- Activity
Repeat every record exactly, but omit the images.

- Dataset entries
********

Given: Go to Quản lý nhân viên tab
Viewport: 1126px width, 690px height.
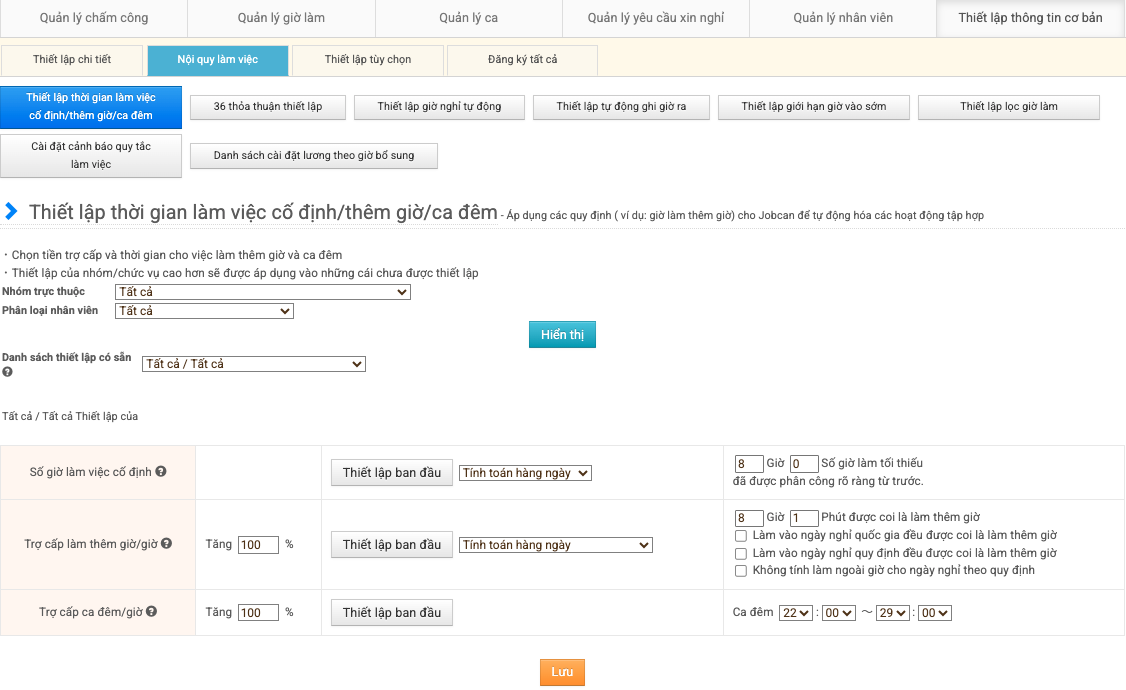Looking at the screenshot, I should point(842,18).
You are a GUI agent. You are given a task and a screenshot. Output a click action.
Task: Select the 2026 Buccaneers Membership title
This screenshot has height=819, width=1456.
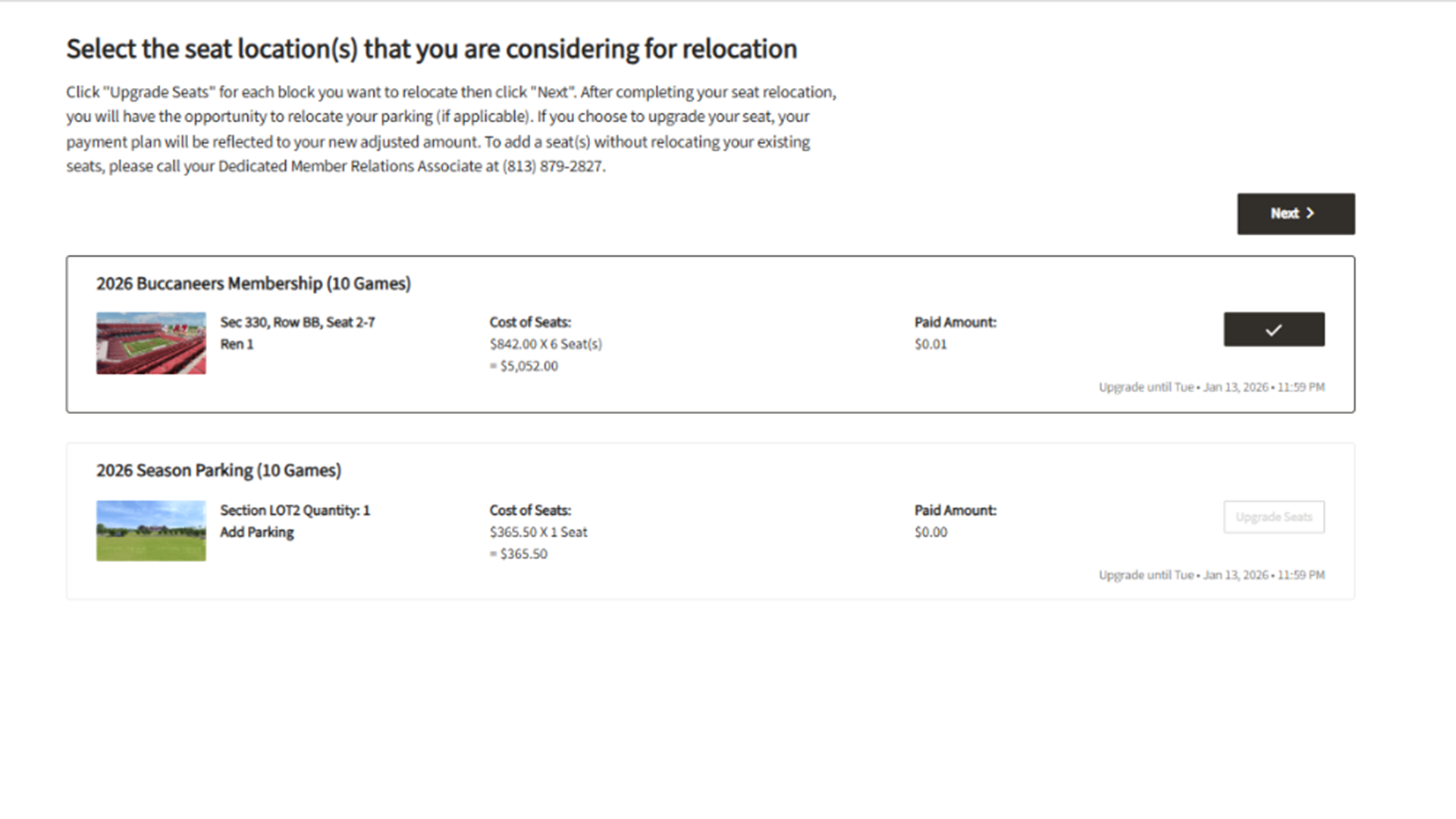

********

- The answer
Given: Go to Quản lý nhân viên tab
Viewport: 1126px width, 690px height.
Looking at the screenshot, I should point(842,18).
You are a GUI agent. You are given a task and a screenshot. Output a click action.
Task: Select the 2026 Buccaneers Membership title
This screenshot has height=819, width=1456.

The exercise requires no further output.